▸ **THE PROBLEM**: What is needed here is every line of the records that includes "computer".

********************

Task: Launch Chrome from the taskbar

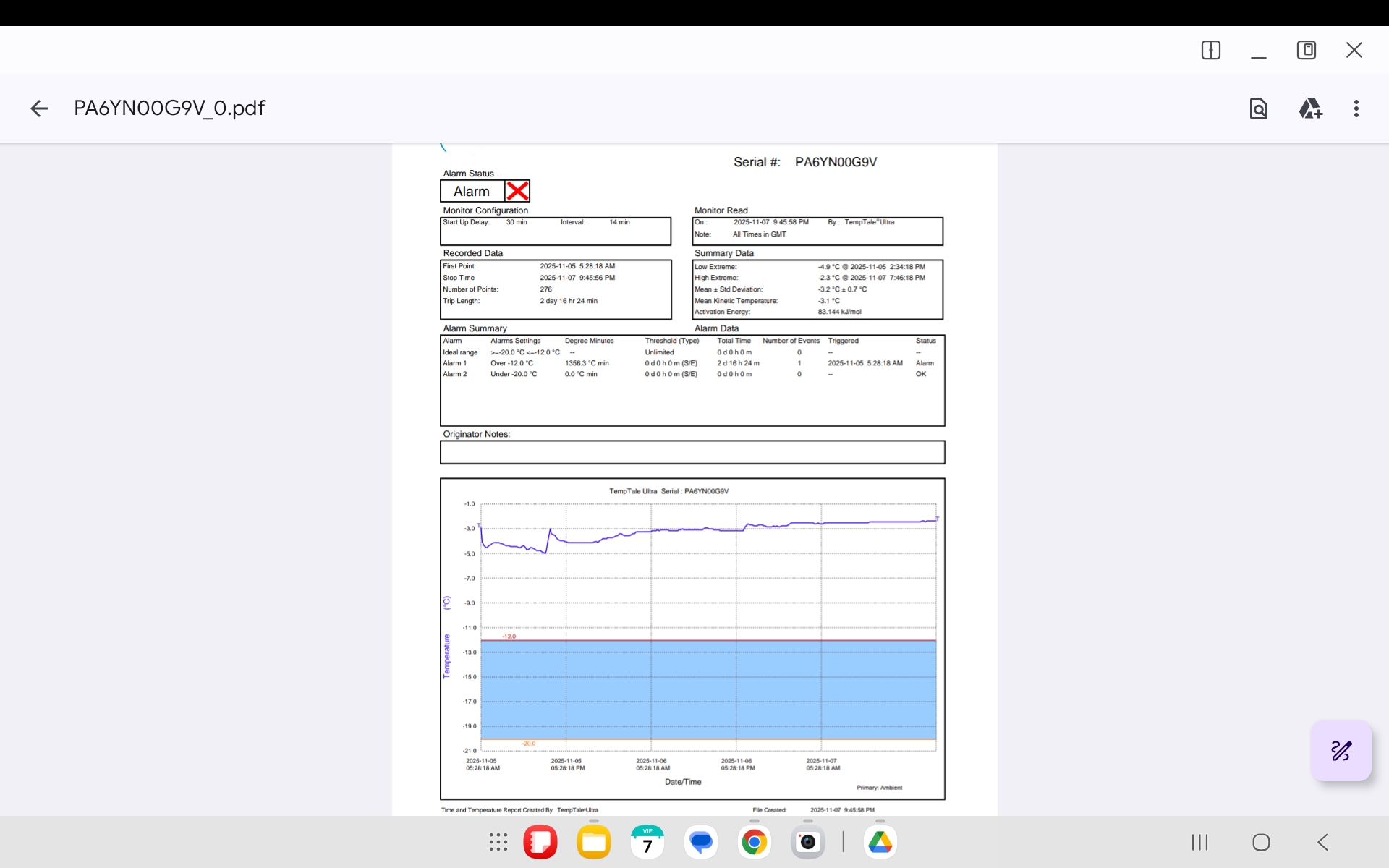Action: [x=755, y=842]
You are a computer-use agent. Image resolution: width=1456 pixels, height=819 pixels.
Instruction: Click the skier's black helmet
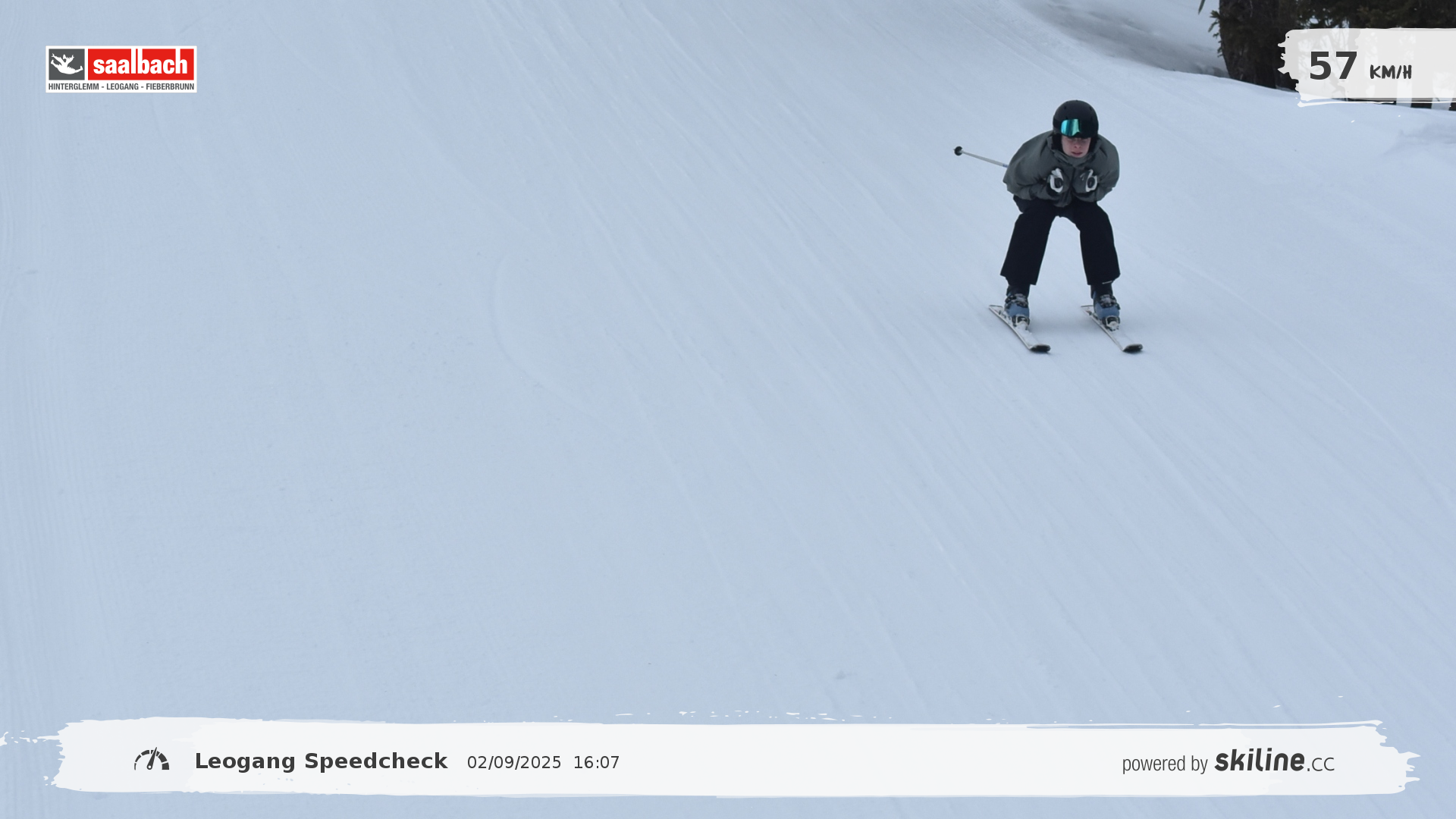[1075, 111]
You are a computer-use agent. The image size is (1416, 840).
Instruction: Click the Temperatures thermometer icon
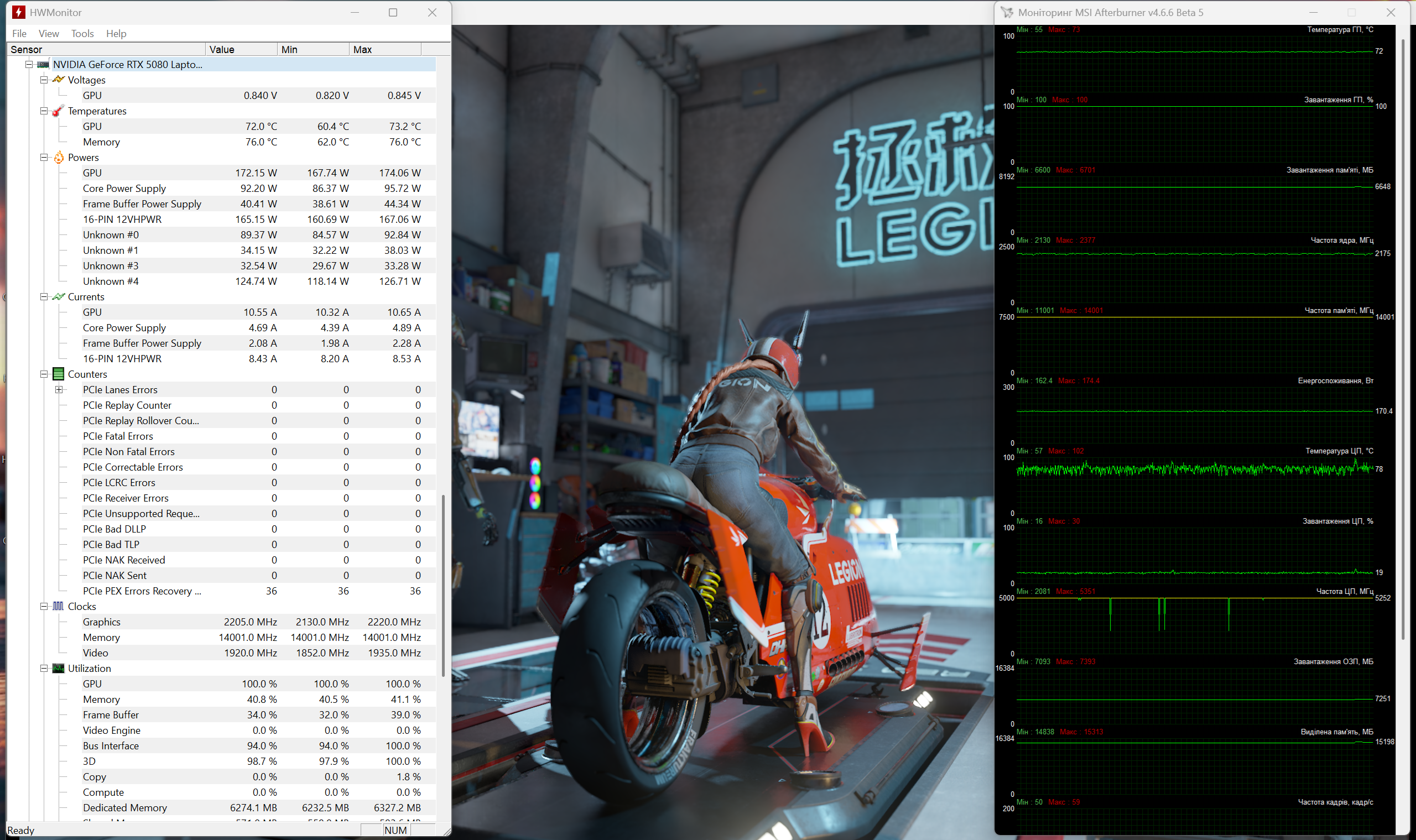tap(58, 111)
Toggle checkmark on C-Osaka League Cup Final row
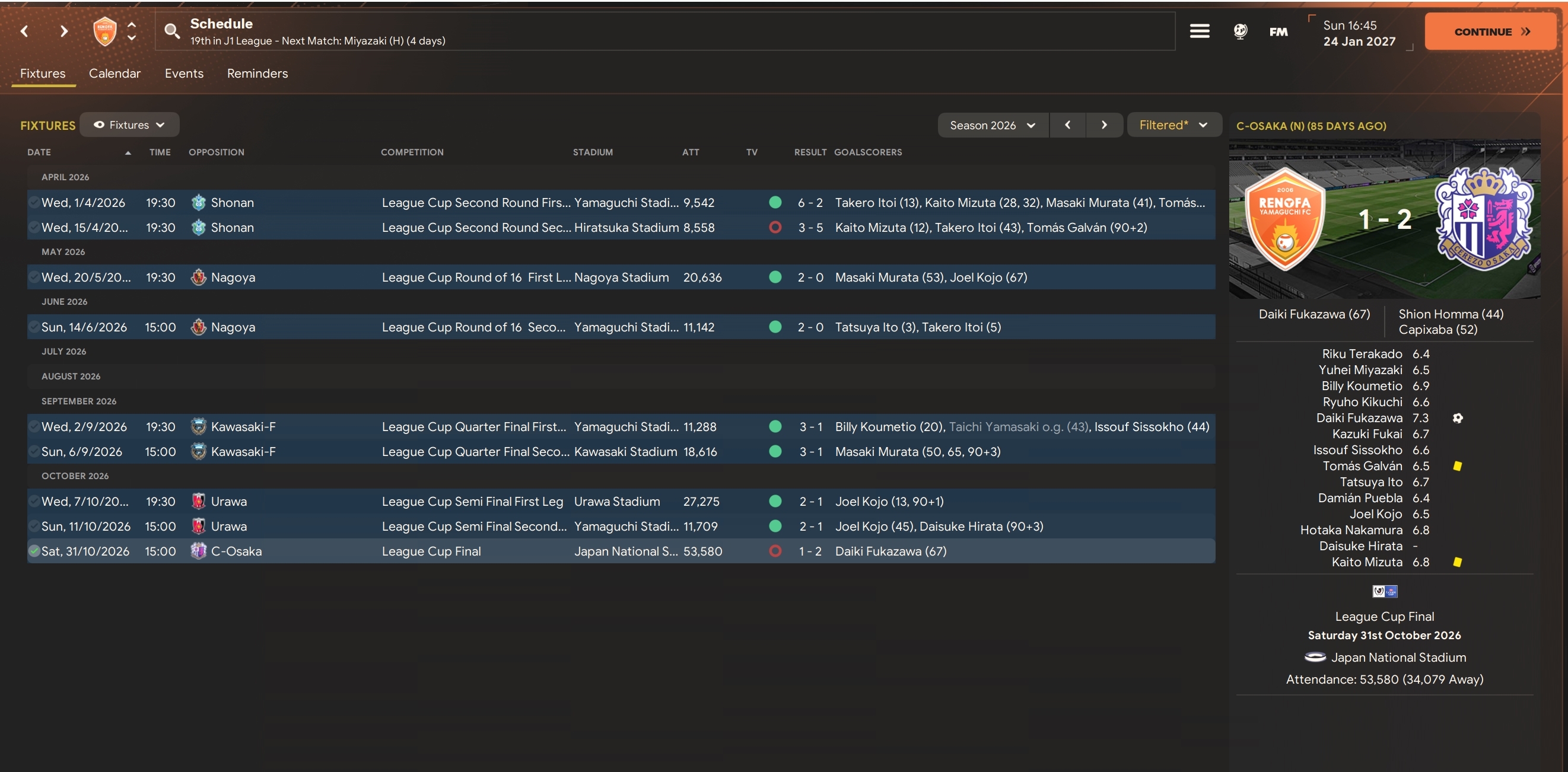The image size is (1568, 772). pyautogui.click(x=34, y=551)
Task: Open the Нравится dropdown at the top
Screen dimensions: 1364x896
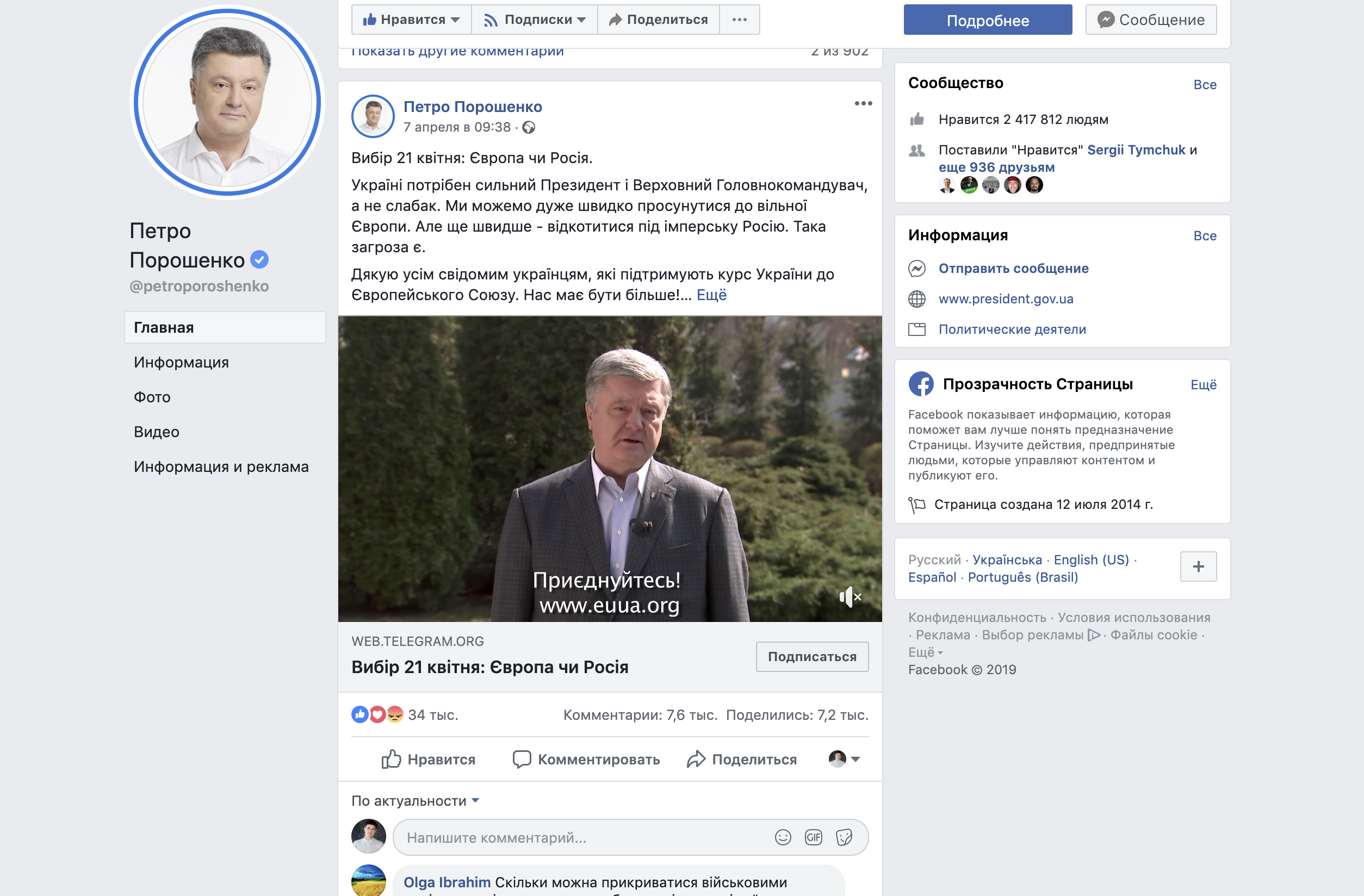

********************

▸ **OUTPUT**:
You are a computer-use agent. Image resolution: width=1456 pixels, height=819 pixels.
You are a computer-use agent. The image size is (1416, 840).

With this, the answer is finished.